Disabling presolve returns the correct subset.
"""
from ortools.sat.python import cp_model


def build_model():
    """Tiny model with:
      - assumption literal `y` (the only assumption)
      - a constraint `y == 0` that makes `y=1` infeasible
      - a circuit constraint whose only arc into an otherwise isolated node is
        a self-loop gated on NOT(v), which forces v = 0
      - v is NEVER added to the assumption list
    The correct MUS is [y]; the bug returns [v] when presolve is enabled.
    """
    m = cp_model.CpModel()

    # v — forced to 0 by the circuit, never assumed.
    v = m.new_bool_var("v")
    # y — the assumption; `y == 0` makes `y=1` infeasible.
    y = m.new_bool_var("y")
    m.add(y == 0)

    # Two further bools used as circuit-node self-loop literals.
    a = m.new_bool_var("a")
    b = m.new_bool_var("b")

    # Tour over {0, 1, 2} plus an isolated node 99 whose only arc is a
    # self-loop gated on NOT(v). The circuit must pick that self-loop, so
    # v is forced to 0.
    arcs = [
        (0, 1, m.new_bool_var("arc_0_1")),
        (1, 0, m.new_bool_var("arc_1_0")),
        (0, 2, m.new_bool_var("arc_0_2")),
        (2, 0, m.new_bool_var("arc_2_0")),
        (1, 1, a.Not()),           # node 1 self-loop (optional)
        (2, 2, b.Not()),           # node 2 self-loop (optional)
        (99, 99, v.Not()),          # forces v = 0
    ]
    m.add_circuit(arcs)
    return m, v, y


def solve(model, presolve):
    s = cp_model.CpSolver()
    s.parameters.cp_model_presolve = presolve
    s.parameters.num_workers = 1
    status = s.solve(model)
    return s.status_name(status), list(s.sufficient_assumptions_for_infeasibility())

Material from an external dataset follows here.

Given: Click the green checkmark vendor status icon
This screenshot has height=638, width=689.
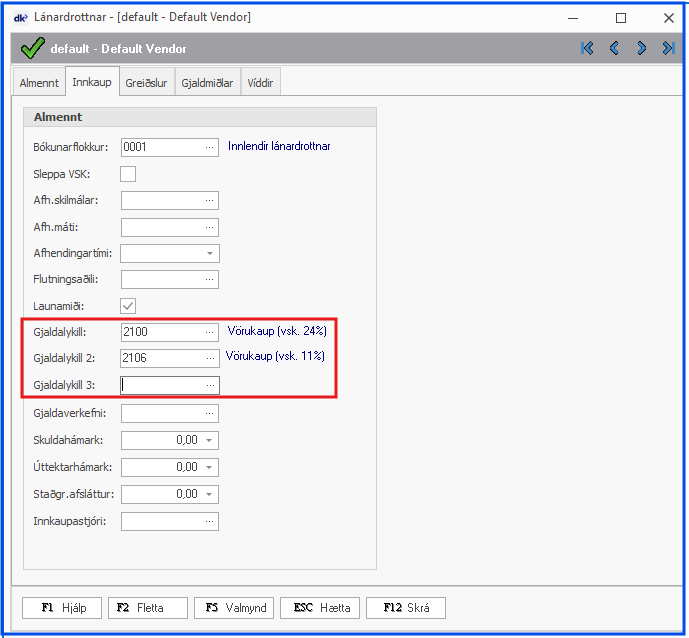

model, v, y = build_model()
model.add_assumptions([y])
assumptions = [y.index]

print(f"v.index = {v.index}  (NOT in assumptions)")
print(f"y.index = {y.index}  (the only assumption)")
print(f"assumptions = {assumptions}")
print()
for presolve in (True, False):
    m, v2, y2 = build_model()
    m.add_assumptions([y2])
    status, core = solve(m, presolve=presolve)
    bad = [c for c in core if c != y2.index]
    tag = "BUG" if bad else "OK"
    print(f"presolve={presolve!s:5}  status={status}  core={core}  "
          f"literals_not_in_assumptions={bad}  [{tag}]")

What did you expect to see

Both runs should return [y.index] (= [1]). The documented contract is that the returned list is a subset of the literals passed to add_assumptions(...).

What did you see instead?

v.index = 0  (NOT in assumptions)
y.index = 1  (the only assumption)
assumptions = [1]

presolve=True   status=INFEASIBLE  core=[0]  literals_not_in_assumptions=[0]  [BUG]
presolve=False  status=INFEASIBLE  core=[1]  literals_not_in_assumptions=[]  [OK]

With presolve enabled, the core is [0] — that is v's literal index, which was never added via add_assumptions. With presolve disabled, the core is [1] = y.index, the correct result.